Evangelicals Step Up for Marriage Equality
LGBT, NewsBites, Society & Culture — By Speak Equal on October 16, 2009 at 5:21 pm
National Equality Marchers
Brent Childers used to call himself a “Jesse Helms Republican” who justified his homophobic beliefs through biblical interpretation. But last weekend, as he marched in the Equality March in Washington, D.C., he stood alongside his lesbian, gay, bisexual, and transgender friends in support of their full human rights. As executive director of Faith in America, Childers works full time to incorporate an inclusive message of LGBT human equality into the Christian dialogue. His organization’s mission is to educate the public about the emotional and physical harm cased by “religion-based bigotry.”
Childers’s change of heart isn’t unique, either. It represents a growing shift in support of LGBT rights among evangelicals in the United States. The work of Faith in America also shows that progressive people of faith are developing LGBT supportive organizations to question and ultimately undermine the Religious Right’s ideological monopoly on biblical interpretation.

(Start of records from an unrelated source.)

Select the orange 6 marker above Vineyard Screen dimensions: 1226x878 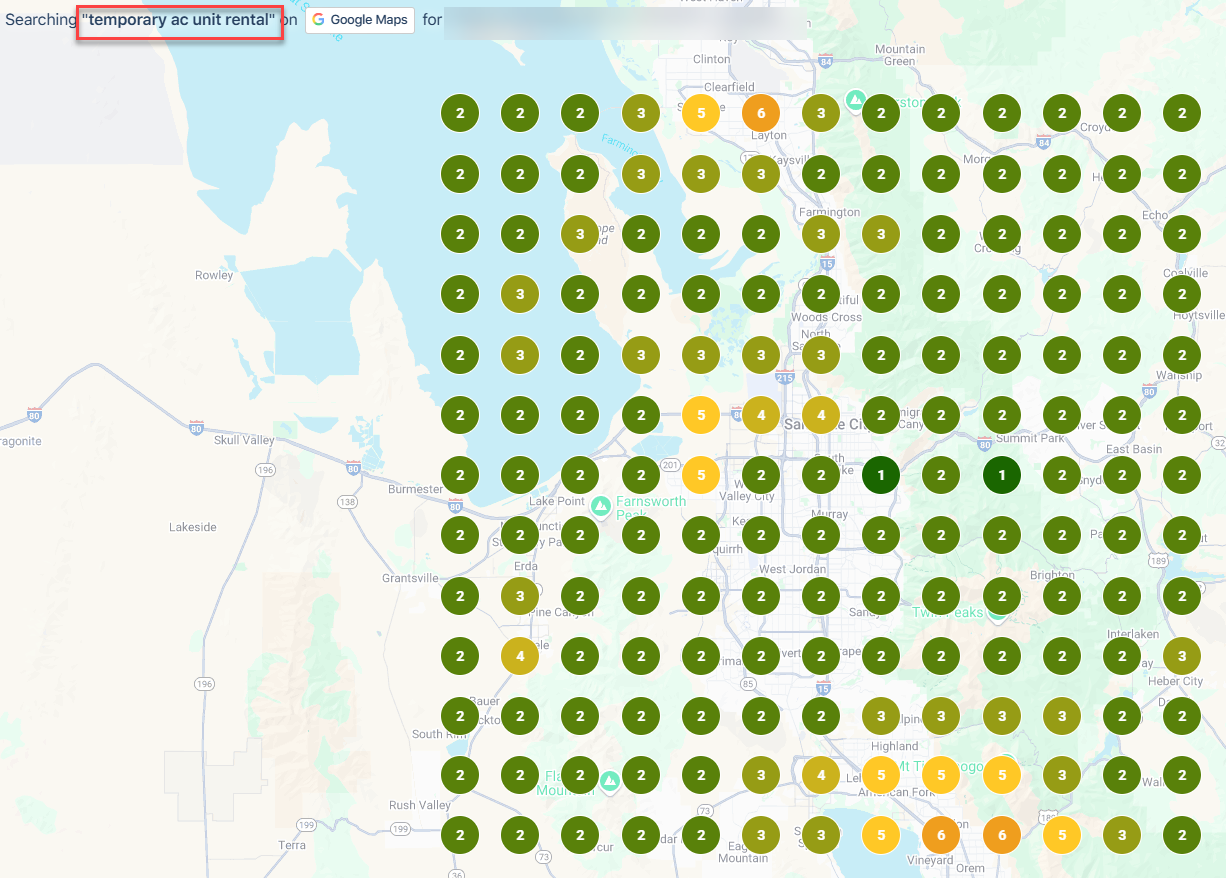941,834
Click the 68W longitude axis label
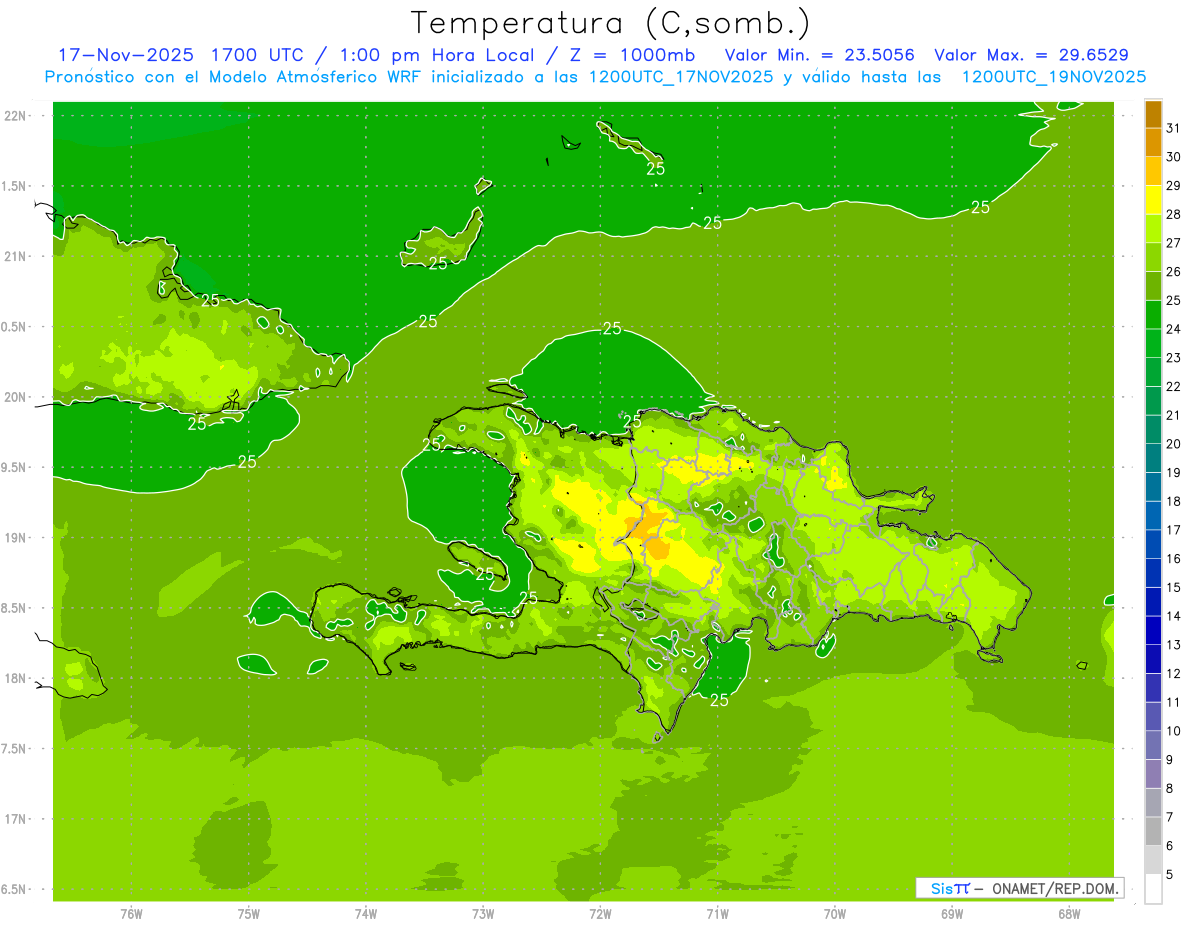 coord(1068,913)
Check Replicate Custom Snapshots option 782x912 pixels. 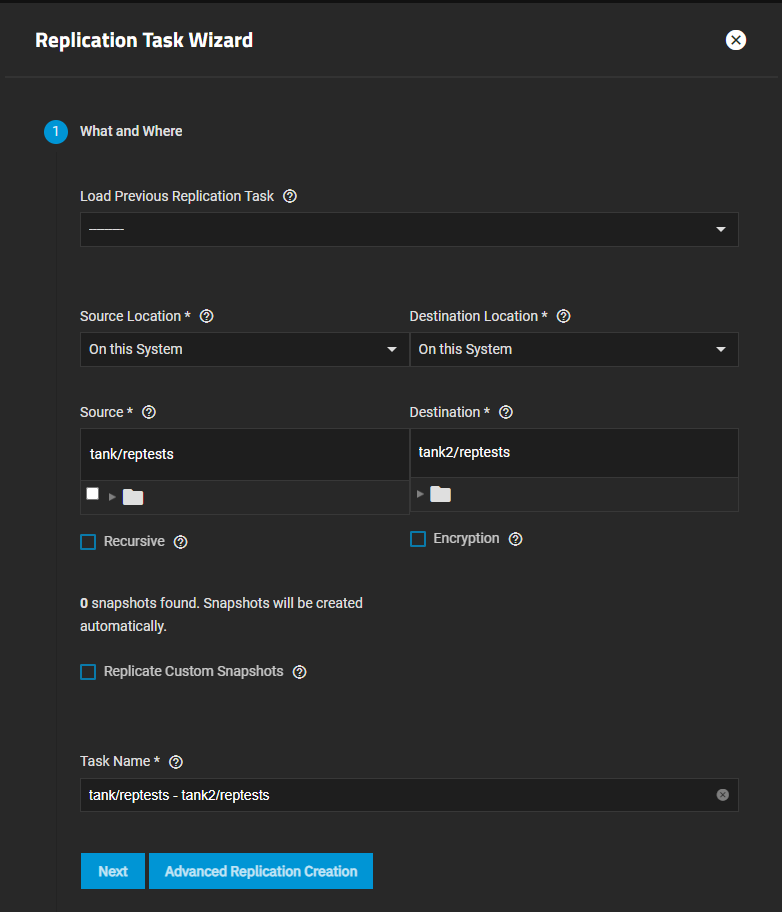tap(88, 672)
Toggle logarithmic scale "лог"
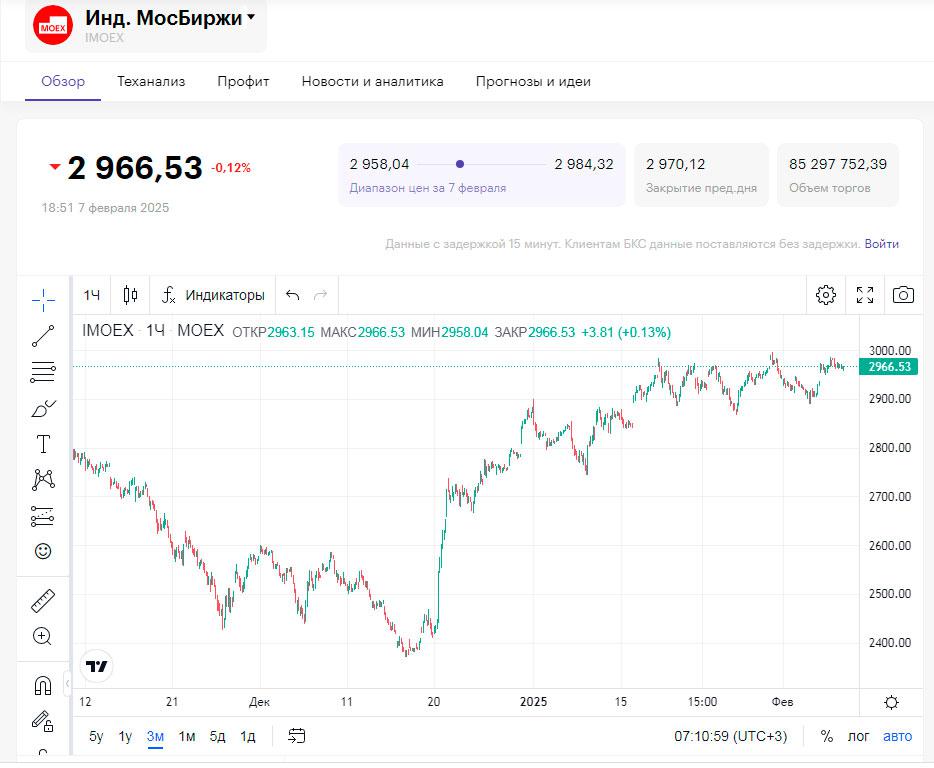The height and width of the screenshot is (768, 934). click(858, 736)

In the most recent national survey done by the Pew Research Center, more Americans than ever recorded (57 percent) support civil unions. Thirty-nine percent of this support comes from white evangelicals, and even though that’s not a majority, it shows there are definite inroads being made into that community. Given increasingly divergent opinions in the white evangelical community, a “biblical” opposition to gay marriage is becoming less tenable among them and simply a matter of their interpretation and personal opinion.

National Equality Marchers
There is additional hopeful news. Young evangelicals are measurably diverging from the condemning views of their church elders on LGBT rights. In a recent survey conducted by Public Religion Research during the 2008 presidential election cycle, 58 percent of young white evangelicals supported some form of legal recognition of gay partnerships, whether in the form of civil unions or marriage. Twenty-six percent supported full marriage rights.
The promise of this rising evangelical support of LGBT human rights cannot be overstated. If trends continue, evangelicals can no longer be counted on as a solid unwavering base of the Religious Right. And without the support of young evangelicals the Religious Right will become even more of a reservoir of aging bigots than a dynamic and growing grassroots movement. [READ MORE]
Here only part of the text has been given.